Tuesday, January 12, 2010

Good Reminder

I'm a very good theatre widow.

For the last 13 years, whether we were in class or newlyweds or new parents, I've always accepted my handsome hubby's desire for his hot, passionate mistress.

He's an actor.

I'm not.

I've learned to share him with the other passion of his life.

That sometimes means not seeing him past 6:30 pm until the next morning.

Honestly, it might be a bigger problem if his rehearsal schedule wasn't so demanding when we were first together.

I've learned to share him and so has Darling...

Nevertheless, I LOVE LOVE LOVE the great singer songwriters in America. Harry Chapin is one of my favs. (If you don't know him, he's the one who wrote/first sang "Cats in the Cradle")...

Handsome just started a new show and after having him home for a month, Moxie's feelin' lonely tonight...so...I share the story of one of the most patient career widows....


DOGTOWN BY HARRY CHAPIN



Up in Massachusetts There's a little spit of land.
The men who make the maps, yes, they call the place Cape Ann.
The men who do the fishing call it Gloucester Harbor Sound,
But the women left behind, they call the place Dogtown.

The men go out for whaling, past the breakers and the fogs.
The women stay home waiting they're protected by the dogs.
A tough old whaler woman who had seen three husbands drown,
Polled the population and she named the place Dogtown.

There's all these grey faced women in their black widow's gowns,
Living in this grave yard granite town.
Yeah, you soon learn there's many more than one way to drown;
That's while going to the dogs here in Dogtown.

And she speaks: My father was a merchant all in the Boston fief.
When my husband came and asked him for my hand.
But little did I know then that a Gloucester whaler's wife
Marries but the sea salt and the sand.

• _Work task_
Do these statements agree with the blog post? Answer yes or no for each, quoting the words that decide it. 1. The writer is an actor. 2. In the song, the tough old whaler woman had seen three husbands drown. 3. In the song, the men who make the maps call the place Gloucester Harbor Sound.

• _Information shown_
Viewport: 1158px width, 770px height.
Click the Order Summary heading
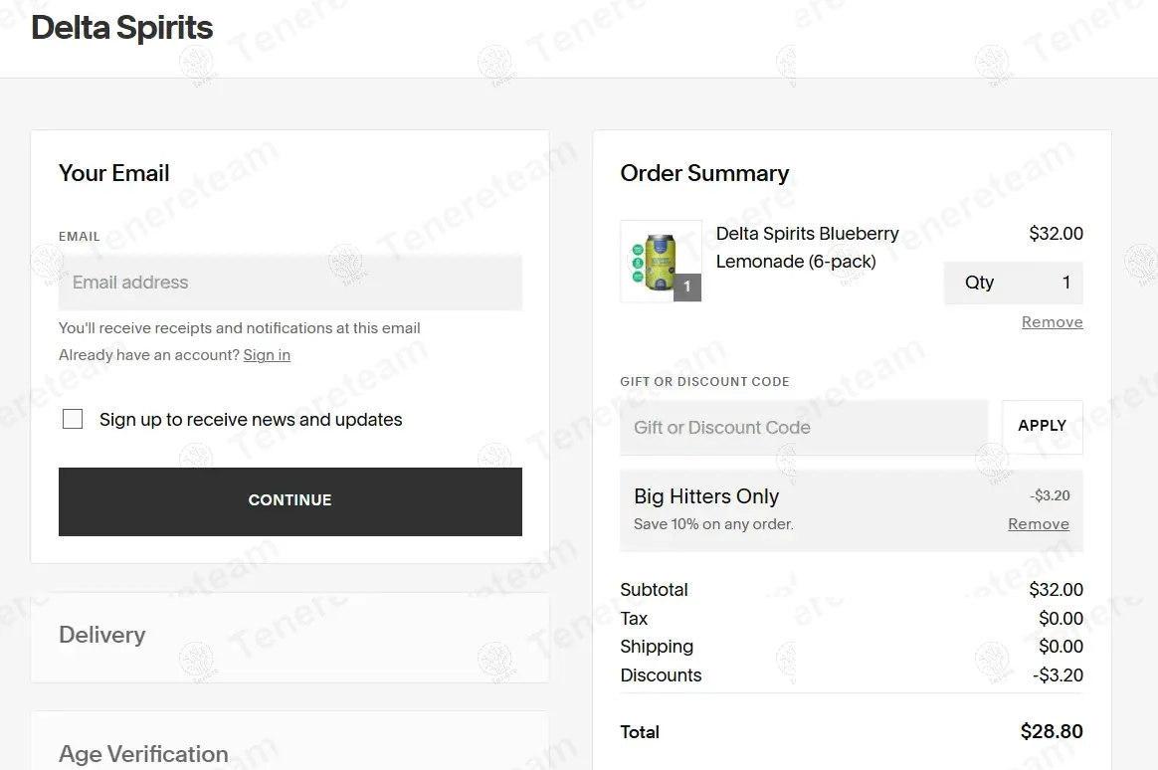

• _Answer to the exercise_
1. No: "He's an actor." / "I'm not."
2. Yes: "A tough old whaler woman who had seen three husbands drown"
3. No: "The men who make the maps, yes, they call the place Cape Ann."